Снизу и слева раздался протяжный зовущий крик. Он зазвенел в ночной тиши тоскующим призывом мятущейся души и стих, а потом повторился снова призывной нотой.

– Ла Аллах иль Аллах, – взывал муэдзин в дунганском поселке к ночной молитве.

Пролаяла внизу собака, и снова все стихло, будто видение жизни, будто трепет человеческого дыхания пронеслись вдоль мощной груди земли и затихли…

В выявившейся теперь ночи волшебными казались воздушные дали и таинственной тишина. И точно для того, чтобы нарушить эту грезу чарующей сказки, сзади дома раздался могучий окрик:

– Кот-торые люди, выходи строиться на перекличку…

И загомонили на площадке поста казаки. И скоро, хрипя и срываясь, будто простуженная сыростью ночи, запела кавалерийскую зорю старая ржавая труба постового трубача…

IV

– Итак, – проговорила Фанни, наливая себе второй стакан чая и вынимая тоненькими пальчиками с отделенным и манерно загнутым вверх мизинцем из жестянки, принесенной Иваном Павловичем, квадратное печенье petit beurre[56], – итак, вас удивляет, что я сюда приехала?

– Откровенно говоря, – да.

– Слушайте. Условимся наперед и навсегда говорить только правду. Говорить действительно откровенно и то, что думаешь.

– Вряд ли это возможно!

– Уж очень, верно, вы меня ругаете, – улыбаясь милой детской улыбкой, сказала Фанни.

– Нет, зачем так, – смутившись, отвечал Иван Павлович, – но признаюсь, ваш поступок мне не понятен.

– Почему?

– Да мало ли уголков в России более привлекательных, нежели глухой пограничный пост в Центральной Азии. И почему из всех родственников вы вспомнили какого-то троюродного, если еще и не дальше, дядю, который давно порвал с Доном и донской родней и живет отшельником?

– Меня тянуло путешествовать.

– Есть путешествия много интереснее.
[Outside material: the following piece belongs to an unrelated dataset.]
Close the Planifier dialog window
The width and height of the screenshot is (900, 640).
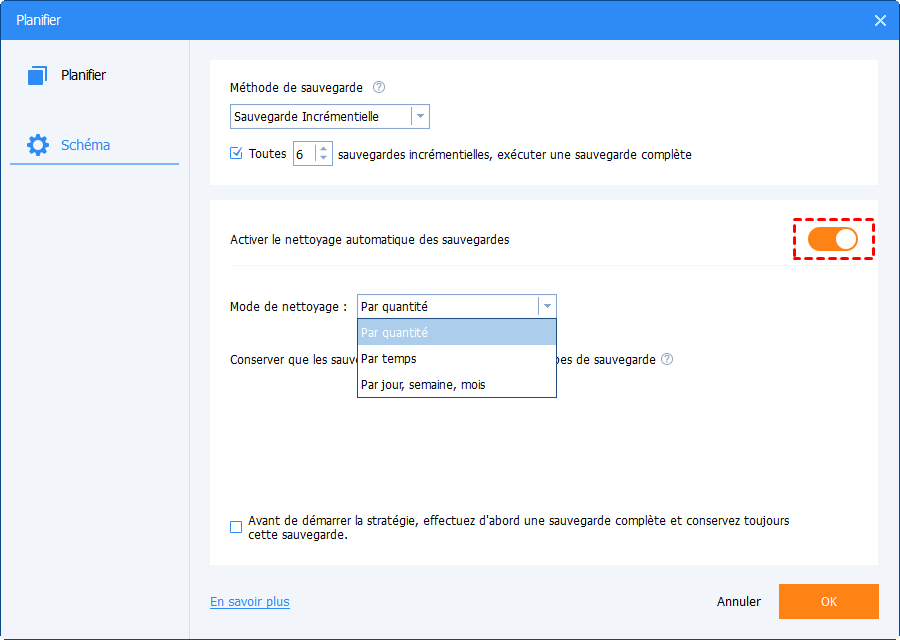(880, 21)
Поехали бы в Париж или Швейцарию, ну, на озеро Комо, что ли.

Брезгливая гримаска скривила хорошенькие губы Фанни.

– И в Париже, и в Швейцарии, и на итальянских озерах я была. Не нравится. Слишком много культуры. Все вылизано, исхожено, и мне кажется, на самой вершине Монблана стоит надпись: «Лучший в мире шоколад «Gala-Peter».

– Да мало ли куда можно ехать? Ну наконец можно проехать на Зондские острова, в Африку, в Трансвааль, к бурам…

– А меня тянуло по пути Пржевальского. Я вспомнила, что вы служите в Джаркенте, и поехала к вам.

– Что тут хорошего?

– Это мы увидим. И не беспокойтесь, пожалуйста, дядя Иван Павлович…

Она так его и назвала – «дядя Иван Павлович», и голос ее даже не дрогнул, хотя эта фамильярность передернула Ивана Павловича.

– Или нет, я вас буду называть «дядя Ваня», ведь правда, вы мне чеховского дядю Ваню напоминаете. Добрый бука. Я вас не стесню, дядя Ваня. У меня все есть. Со мной мой калмык Царанка, завтра я куплю себе лошадей, и затем – мы только соседи.